Learn more about scratchboard and
see a demo of Ann's drawing process
What is Scratchboard?
Scratchboard is a special type of drawing surface that consists of a board base (paper or wood) and a thick surface coating of specially prepared hard white chalk or clay. It was invented about 100 years ago to replace the tedious technique of wood and metal engraving for illustrations. Ink is applied to the scratchboard’s chalk surface with a brush or pen. The ink can then be removed where desired with any sharp tool, creating a white mark or line by exposing the white surface underneath the ink. Black scratchboard is also available - it’s the same surface, but it has already been completely coated with black ink.
I fell in love (I’m not exaggerating) with scratchboard when I took a workshop at an illustrator’s conference. The workshop was taught by Trudy Nicholson, a wonderful illustrator and fellow member of the Guild of Natural Science Illustrators (GNSI). I had been drawing with pen and ink for many years, and enjoyed it immensely - I liked the challenge of rendering a subject using just black and white. The problem with pen and ink, though, is that once the ink is on the paper, it’s there for good. Changes are very difficult to make. If the drawing is for print reproduction, corrections can be made, but they’re still visible on the original. With scratchboard however, the thickness of the coating allows for many revisions. Using scratchboard as a drawing surface for pen & ink also allows for a greater variation of line and value and creation of finer detail than a paper surface does. For example, I can scratch a white whisker on a black area with the thin edge of a knife. Trying to draw that in pen and ink on paper would require drawing black around the white whisker to leave the paper showing through - that’s very difficult to do!
Scratchboard is a wonderful and forgiving surface on which to work, allowing the artist to make changes easily and to “interact” with the surface. Drawings rendered in pen & ink on scratchboard also reproduce very well; even though there are areas that appear gray, everything’s really in black and white.
The demo examples that follow are from a portion
of a drawing (in progress) of a yellow warbler in a willow.
For Steps 2 & 3, click on the images to see larger images
On white scratchboard, after transferring the image, I use a brush to apply black India ink to all the areas that will be medium to dark in value. I prefer to use white scratchboard instead of black scratchboard, because if I used the black, I would have to scrape the pre-coated ink away from all the areas that I want to be white or light in value. There will be very few completely black areas on the finished drawing, and nearly all of my drawings have a clean white background.
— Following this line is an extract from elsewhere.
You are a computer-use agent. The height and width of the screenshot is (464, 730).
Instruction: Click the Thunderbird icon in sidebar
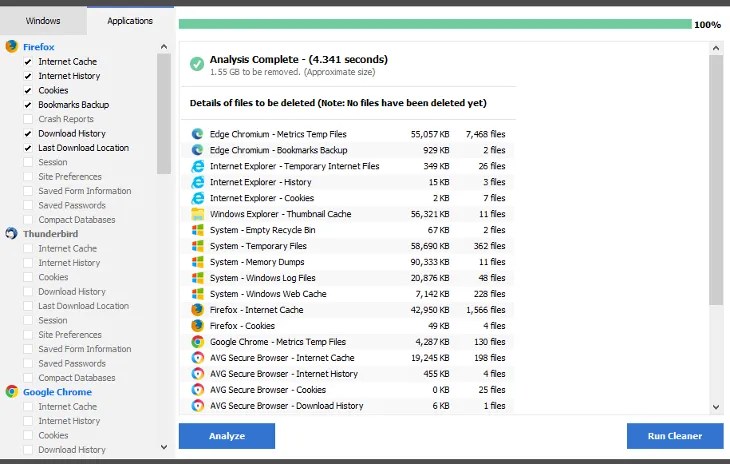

With an X-acto knife (#16 blade), I scratch away ink to create cross-hatch lines. This will start to change the values of some of the dark areas.
A Note About
My Pet Portraits
If you've seen my pet portraits, you'll notice that many of them have graduated grey tones. To get that look I use a technique similar to that described above, but in addition to full strength ink I add washes of ink to the scratchboard. To get the washes, I dilute ink with water in various amounts to get 3 or 4 different shades of grey. I paint full-strength ink on the darkest parts and fill in the rest of the portrait with different shades of grey (even the white areas are painted a very light grey to provide some contrast for scratching in the whites). This provides my value study/road map. I then work over the portrait with a knife to soften and blend the tones and define the fur direction. Then I'll add more ink and ink washes where necessary. From there, I'll alternate between the knife and ink/ink washes until the portrait is complete.